- Assigned task: Please return exactly the lines below that run from the line with "Click the BigQuery hexagon icon" through the end of the listing, both included, but not the pictures.

- Exercise material:
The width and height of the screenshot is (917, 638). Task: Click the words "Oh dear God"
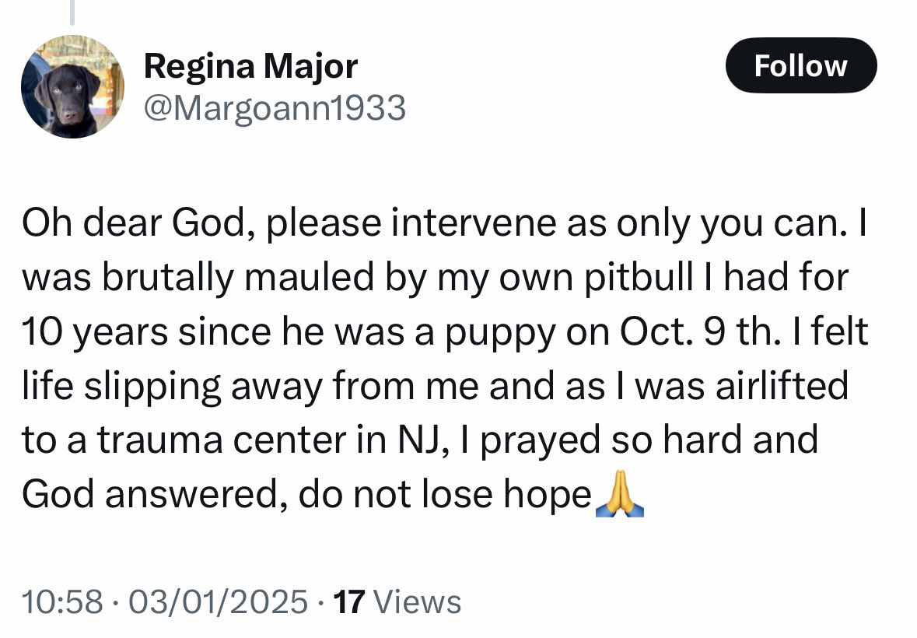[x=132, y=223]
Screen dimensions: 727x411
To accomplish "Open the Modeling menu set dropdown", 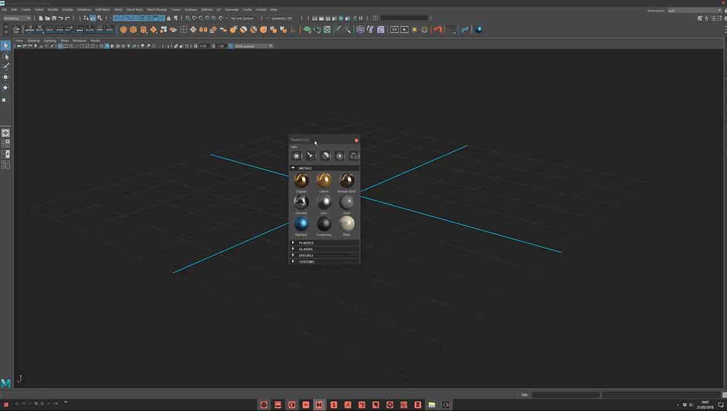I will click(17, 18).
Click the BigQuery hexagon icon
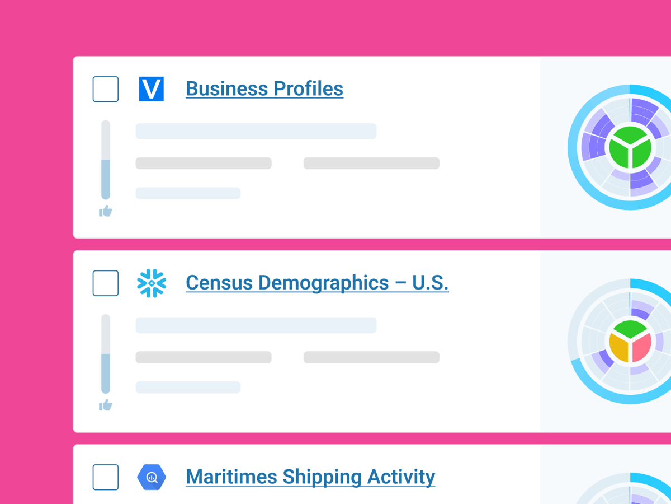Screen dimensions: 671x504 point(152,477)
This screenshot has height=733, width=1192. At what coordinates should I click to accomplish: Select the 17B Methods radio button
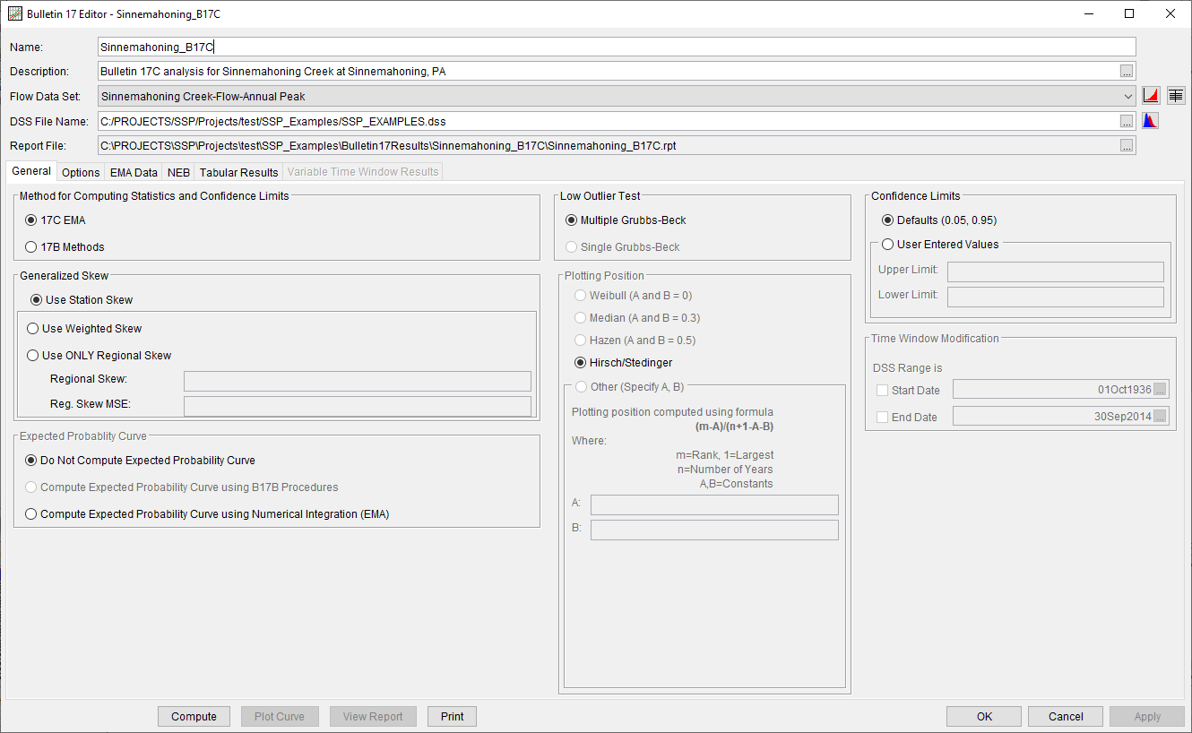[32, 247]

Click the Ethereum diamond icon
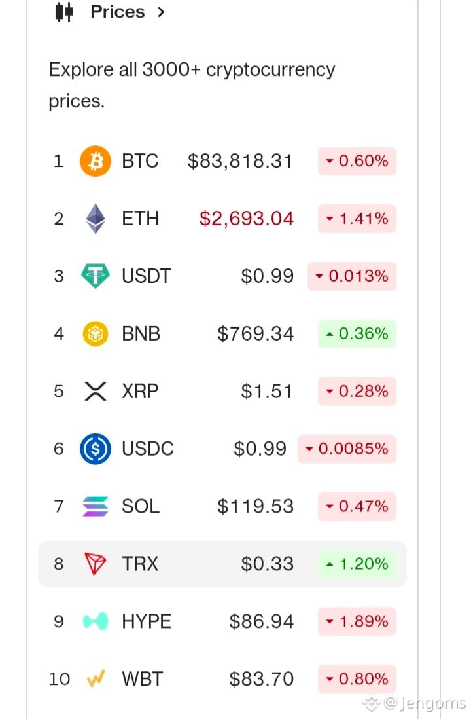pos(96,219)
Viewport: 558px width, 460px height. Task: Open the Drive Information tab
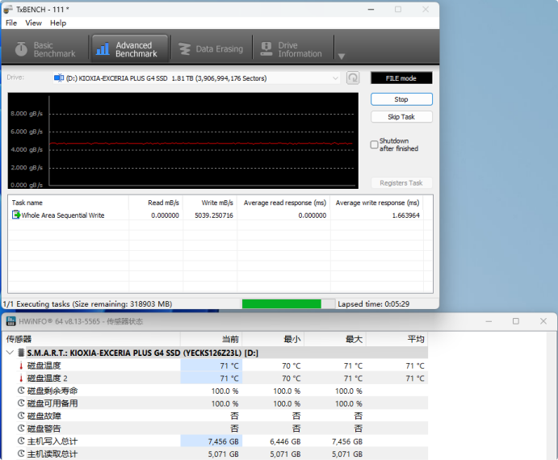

- Solution:
Click the BigQuery hexagon icon
Screen dimensions: 671x504 point(152,477)
This screenshot has height=733, width=1192. At what coordinates should I click to accomplish: Select the 17B Methods radio button
[32, 247]

Click the Ethereum diamond icon
pos(96,219)
Viewport: 558px width, 460px height. Task: Open the Drive Information tab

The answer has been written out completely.